§ **Task description**
Once the line containing "[Youtube] (104, 2543)" is found, retype it and each line after it through the last entry below, word for word, and nothing else.

§ **Dataset records**
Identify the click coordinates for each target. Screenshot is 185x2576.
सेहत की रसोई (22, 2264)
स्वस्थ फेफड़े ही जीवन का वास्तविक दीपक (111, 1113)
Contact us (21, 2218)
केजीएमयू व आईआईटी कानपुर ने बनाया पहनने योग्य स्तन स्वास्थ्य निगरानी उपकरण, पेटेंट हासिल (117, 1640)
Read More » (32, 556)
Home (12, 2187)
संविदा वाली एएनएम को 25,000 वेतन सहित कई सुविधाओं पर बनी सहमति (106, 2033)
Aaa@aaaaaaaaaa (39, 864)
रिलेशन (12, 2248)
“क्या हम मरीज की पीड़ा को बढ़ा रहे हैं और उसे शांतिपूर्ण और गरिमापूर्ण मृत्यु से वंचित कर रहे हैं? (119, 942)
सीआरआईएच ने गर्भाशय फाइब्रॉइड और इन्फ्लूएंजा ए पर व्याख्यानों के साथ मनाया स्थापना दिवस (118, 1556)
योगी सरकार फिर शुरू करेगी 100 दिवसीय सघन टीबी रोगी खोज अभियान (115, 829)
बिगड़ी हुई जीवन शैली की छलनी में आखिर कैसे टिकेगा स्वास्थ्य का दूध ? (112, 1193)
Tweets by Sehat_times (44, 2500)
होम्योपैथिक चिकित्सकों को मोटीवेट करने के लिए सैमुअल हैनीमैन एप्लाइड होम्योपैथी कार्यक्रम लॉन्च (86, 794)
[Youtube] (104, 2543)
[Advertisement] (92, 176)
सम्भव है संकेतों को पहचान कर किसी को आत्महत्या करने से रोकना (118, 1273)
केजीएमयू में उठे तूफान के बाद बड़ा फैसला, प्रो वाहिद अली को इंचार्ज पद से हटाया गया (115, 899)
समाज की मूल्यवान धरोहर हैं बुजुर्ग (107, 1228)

§ **Task output**
[Youtube] (104, 2543)
[Advertisement] (92, 176)
सम्भव है संकेतों को पहचान कर किसी को आत्महत्या करने से रोकना (118, 1273)
केजीएमयू में उठे तूफान के बाद बड़ा फैसला, प्रो वाहिद अली को इंचार्ज पद से हटाया गया (115, 899)
समाज की मूल्यवान धरोहर हैं बुजुर्ग (107, 1228)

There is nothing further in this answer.